The more I do care the more I see wide ranges in the needs of the kids.

Oh...and nothing here is meant to disparage adoption, although you can imagine that I don't think it is a good idea for every kid. (Duh...she does permanent placement foster care.)


  1. I agree with all of the above.

    I also wish that not a one of them would ever be necessary.

    And you know I don't mean that personally.

  2. Not only do I not take it personally, I agree!

    What a wonderful world it would be if all children were cherished and nourished from the time they were born!

    Imagine, a world in which foster care, if it was needed at all, was only needed as a temporary place for kids to stay until they were placed adopted or placed with loving grannies.

    I'm afraid I cannot quite imagine a world in which parents never became unable to care for their children, not as long as we exist in these frail human bodies.

  3. That's a really interesting point of view!

    Isn't it funny how, in every field, there seems to be a pendulum swing from one extreme to the other?

    In this case, the current trend is toward foster homes, and group homes are viewed as (at best) a necessary evil.

    Yet... there are some positive things about group homes. The supervision. The comraderie. The safeguard of having multiple staff available.

    Maybe it's not group homes that are bad... but the lack of regulation over them?

    Back in the 80's between the ages of 12-16, I spent time in an all-girls and co-ed group home.

    My mother had died and my father had abandoned me, so I guess that I was almost an orphan. But the state couldn't figure out where to house me until I came of age. It's hard to find foster homes for teens.

    Here are the pros and cons of group home living (from my point of view):

    1.) It's a lot like college dorm life. Lots of silliness like playing truth-or-dare, listening to music, gossiping, doing make-overs...

    2.) No sense of isolation.
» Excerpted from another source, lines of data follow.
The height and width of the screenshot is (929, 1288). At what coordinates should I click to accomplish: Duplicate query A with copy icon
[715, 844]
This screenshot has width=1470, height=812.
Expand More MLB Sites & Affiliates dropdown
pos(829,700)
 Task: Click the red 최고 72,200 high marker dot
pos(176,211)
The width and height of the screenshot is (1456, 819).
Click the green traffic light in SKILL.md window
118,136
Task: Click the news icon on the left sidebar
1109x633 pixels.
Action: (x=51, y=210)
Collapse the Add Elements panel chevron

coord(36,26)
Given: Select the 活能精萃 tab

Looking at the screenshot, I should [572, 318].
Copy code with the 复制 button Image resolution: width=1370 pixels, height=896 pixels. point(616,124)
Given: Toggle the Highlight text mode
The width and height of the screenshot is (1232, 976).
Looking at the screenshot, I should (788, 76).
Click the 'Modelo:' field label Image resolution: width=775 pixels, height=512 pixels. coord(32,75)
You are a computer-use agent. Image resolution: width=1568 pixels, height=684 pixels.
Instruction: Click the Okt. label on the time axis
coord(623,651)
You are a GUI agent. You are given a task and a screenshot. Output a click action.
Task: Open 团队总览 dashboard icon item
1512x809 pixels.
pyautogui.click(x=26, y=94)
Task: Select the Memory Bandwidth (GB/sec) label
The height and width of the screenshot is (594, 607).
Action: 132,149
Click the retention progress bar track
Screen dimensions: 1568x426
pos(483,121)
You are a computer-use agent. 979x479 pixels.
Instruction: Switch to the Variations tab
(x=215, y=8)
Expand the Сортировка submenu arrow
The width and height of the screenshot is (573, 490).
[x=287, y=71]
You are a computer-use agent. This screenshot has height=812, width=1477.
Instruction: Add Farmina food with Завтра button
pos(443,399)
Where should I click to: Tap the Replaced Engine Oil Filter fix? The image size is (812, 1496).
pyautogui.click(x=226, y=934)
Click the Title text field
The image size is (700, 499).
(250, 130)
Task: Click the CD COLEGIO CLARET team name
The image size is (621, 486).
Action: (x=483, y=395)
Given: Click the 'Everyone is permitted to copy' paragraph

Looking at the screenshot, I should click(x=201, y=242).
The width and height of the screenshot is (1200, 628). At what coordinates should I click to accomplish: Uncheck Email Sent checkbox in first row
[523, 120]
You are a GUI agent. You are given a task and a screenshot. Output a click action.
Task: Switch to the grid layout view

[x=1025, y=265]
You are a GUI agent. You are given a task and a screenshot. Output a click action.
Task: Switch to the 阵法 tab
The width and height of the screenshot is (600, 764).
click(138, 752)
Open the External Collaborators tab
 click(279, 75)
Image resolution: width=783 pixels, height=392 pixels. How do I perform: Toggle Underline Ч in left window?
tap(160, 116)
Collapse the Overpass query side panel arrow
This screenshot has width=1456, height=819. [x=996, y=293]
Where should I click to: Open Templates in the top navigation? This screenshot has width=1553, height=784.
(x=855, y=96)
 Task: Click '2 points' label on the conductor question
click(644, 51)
As "group home kids" you might (and do) face some stigmatization at school, but at the end of the day, you all ride the bus home together.

    3.) Increased accountability for staff. When I stayed in one group home, a staff member made a pass at me. Nothing ever came of it (thank God) -- perhaps because he was never alone with me! The other girls were almost always there (whew).

    1.) Back in the 80's in co-ed group homes, they housed boys and girls right next to each other in the same cottage.

    Teenage guys and gals, right next door to one another. Wonder what happened after lights out?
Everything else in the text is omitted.